#### Work instruction
Whenever a line below mentions the word "Screen", that line should be copied.

#### Materials provided
---------------

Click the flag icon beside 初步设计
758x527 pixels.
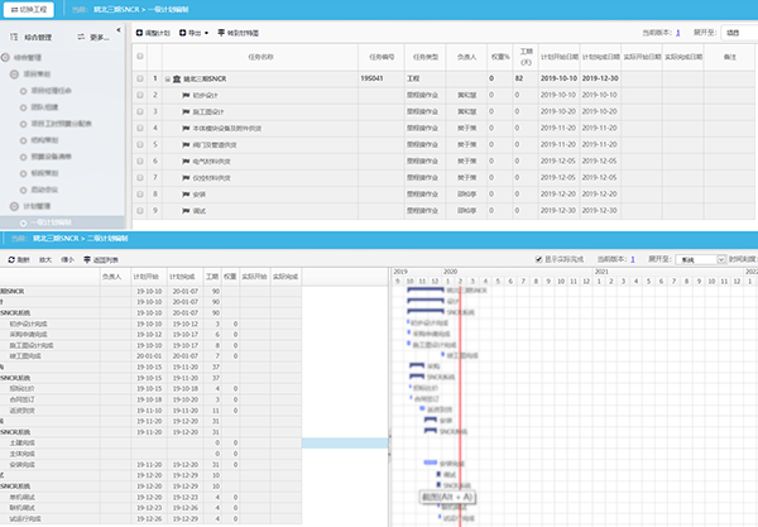click(x=185, y=95)
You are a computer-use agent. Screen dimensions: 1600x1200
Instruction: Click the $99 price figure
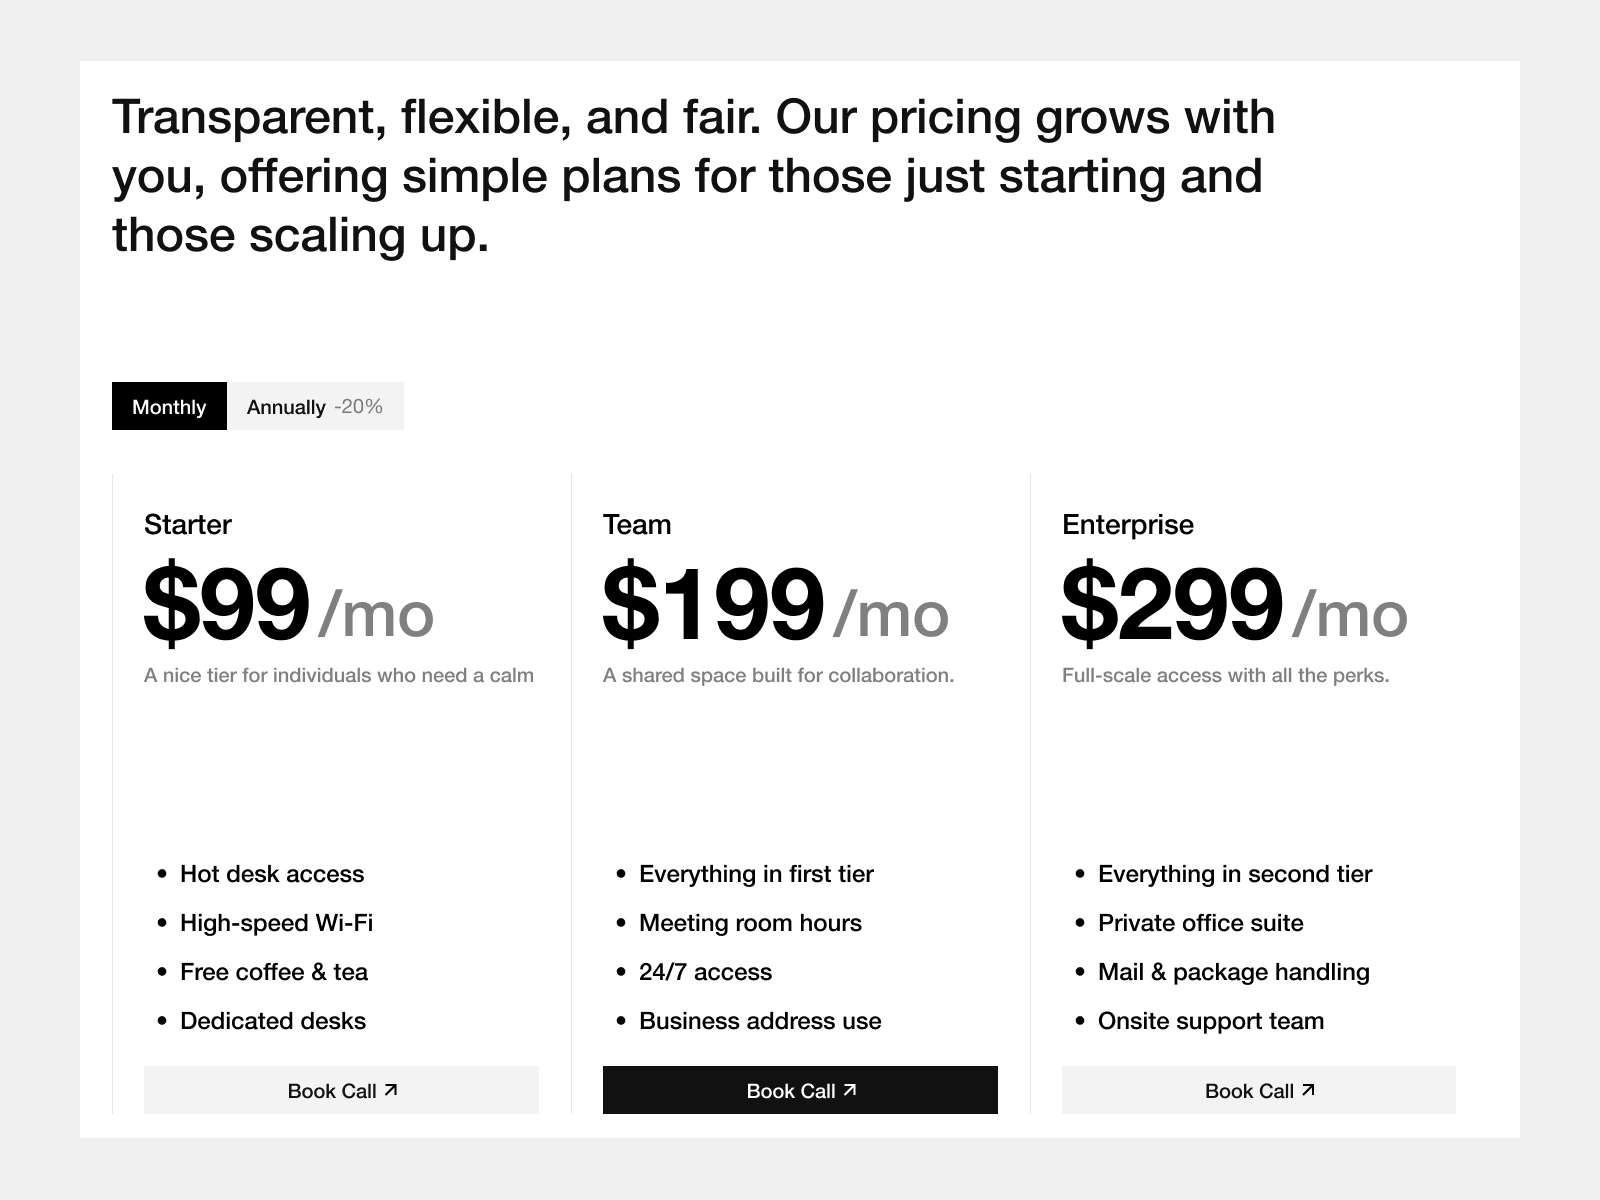point(227,604)
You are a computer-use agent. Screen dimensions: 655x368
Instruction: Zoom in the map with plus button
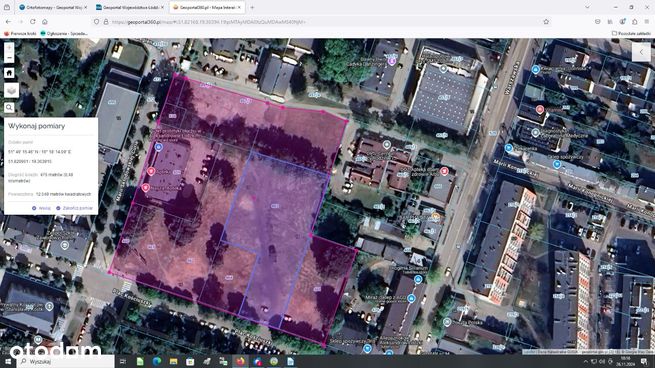(x=9, y=47)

---------------

#### Result for this task
You are a computer-use agent. Screen dimensions: 1600x1200
You are a computer-use agent. Screen dimensions: 655x368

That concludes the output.